In regards to home interior fabrics, when we think of fabric weight, we’re really talking about durability. In short, the thicker or more condensed the material, the more durable it will be.
So let’s shift gears and talk durability…
We know that the classification of a fabric is based on the GSM, but within that classification is another component to focus on: double rubs.
You may be wondering what I mean by double rub. Let me explain.
The double rub is a back and forth motion that gives an approximation of the wear and tear. Manufacturers will perform a double rub test, which is often a simulation of a person getting in and out of a chair, to determine fabric strength. The number of double rubs it can withstand is recorded and then labeled.
In recent years, abrasion tests have become more extreme, leading to some discrepancies regarding these numbers. This has made things even more confusing for consumers in determining what is actually necessary for upholstery applications.
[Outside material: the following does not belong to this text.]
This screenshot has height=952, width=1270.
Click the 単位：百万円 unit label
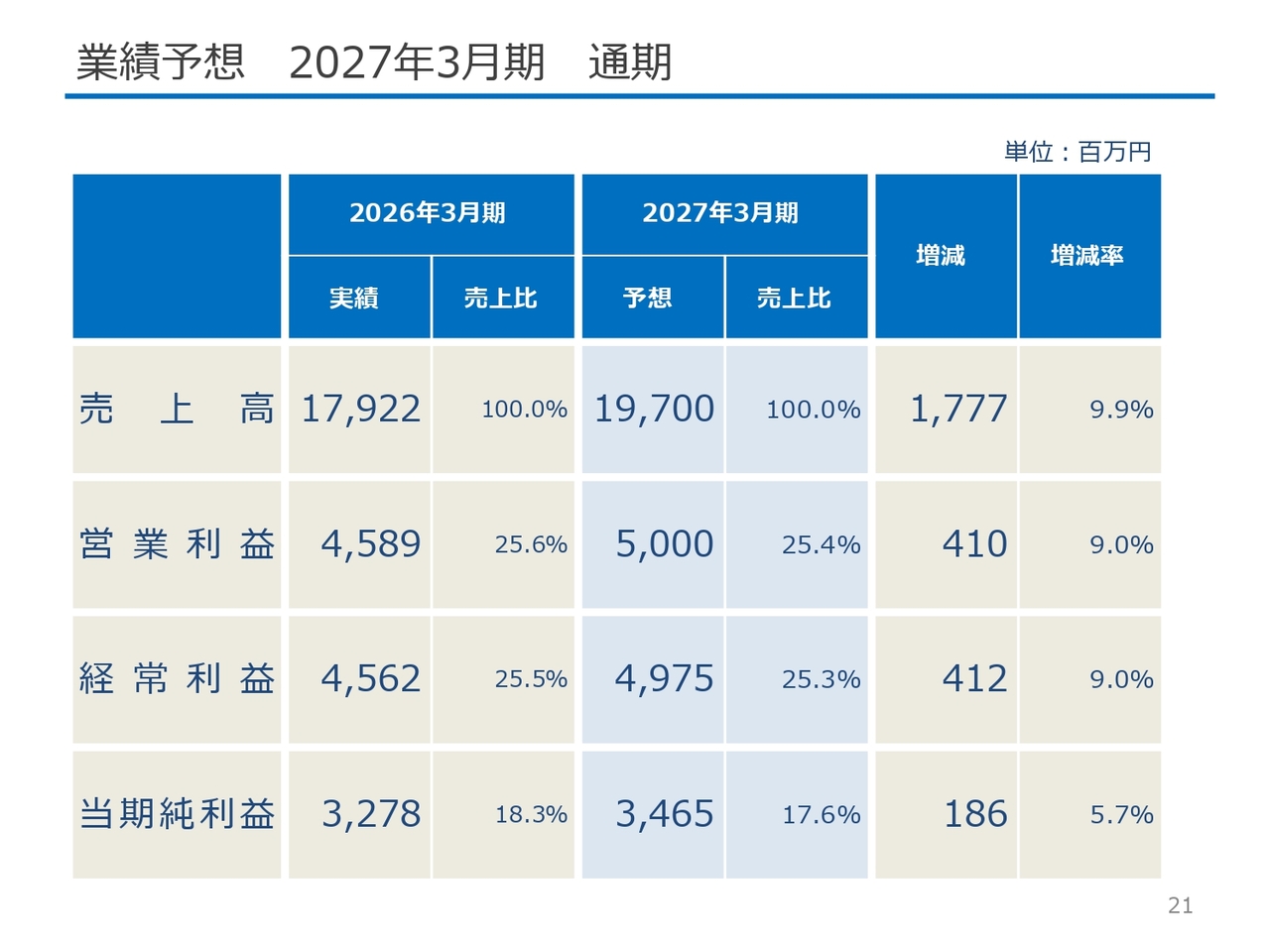click(1078, 152)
At the end of the day, it really comes down to how the fabric will be used. Anything that meets at least 15,000 double rubs is more than acceptable for upholstery. Furniture in more formal areas, that will get light-to-moderate use, can typically have as low as 9,000 double rubs without any issues.
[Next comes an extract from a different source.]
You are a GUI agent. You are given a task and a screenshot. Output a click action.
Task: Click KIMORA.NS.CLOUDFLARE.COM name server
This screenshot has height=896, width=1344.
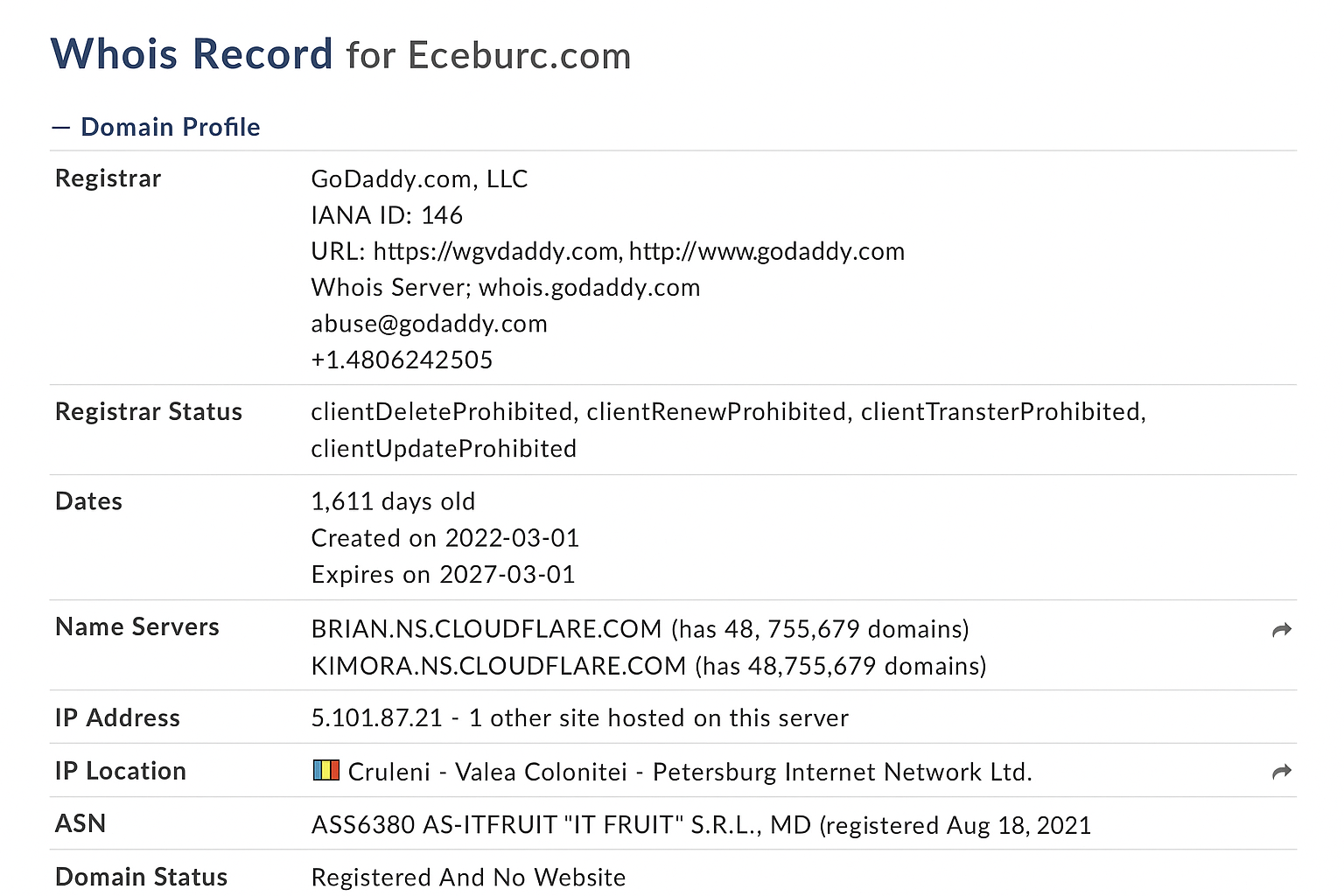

Below, I’ve elaborated on fabric classifications and their double rubs–but for your quick reference, here’s a condensed version that can serve as a guide:
- Delicate use: < 9,000
- Light use: 9,000 – 11,000
- Medium use: 12,000 – 15,000
- Heavy use: 15,000+
Note: Most manufacturers cease abrasion testing once the fabric reaches (or surpasses) 35,000 double rubs.
Light Weight Fabric
Lightweight fabric can handle roughly 3,000 to 9,000 double rubs, meaning this isn’t the best fabric for heavy use. At best, this fabric will withstand up to three years of regular use, so it’s best to keep it for items such as accent pillows, curtains, or chair cushions that get minimal use. When looking at lightweight fabrics, lean toward tight weaves and durable fibers like cotton, linen, nylon, and microfibers.
Medium Weight Fabric
Fabrics of medium weight can handle approximately 9,000 to 15,000 double rubs. These are fabrics that would serve well in family and/or living rooms. Since they are more versatile that light weight fabrics, they can be used in many more ways.
Heavy Weight Fabric
These fabrics are the most durable, able to withstand more than 15,000 double rubs. In the past, heavy weight fabrics used to be stiffer and thicker. Today, however, newer blends are available, leaving you with much more supple and softer options. Choose heavy weight fabrics for heavy use pieces and elegant drapery. Be sure to factor in texture when looking at heavy weight fabrics (this can apply to medium weight as well). Certain overlaid patterns and textures can fray easily, so be careful as to where you use it. Just because it’s heavy weight, doesn’t mean all textures can withstand heavy wear.
Some additional things to consider and remember when deciphering fabric weight:
- Look for wearability codes such as LD, MD, and HD on fabric swatches to determine if it’s light, medium or heavy. Some swatches may have DD, which stands for delicate duty.
- To prolong the lifespan of the fabric, keep it out of direct sunlight if possible.
- If you live in a humid climate, look for mildew-resistant fabric.
- Delicate fabrics should be avoided if you have indoor pets.
While it is always nice to know the brand name of a product, it’s important to remember that quality doesn’t have to be expensive. Be sure to shop around and speak with fabric suppliers directly when possible. Fabric can be changed, but to save in the long run, it’s important to keep in mind that it’s an investment that should be well understood.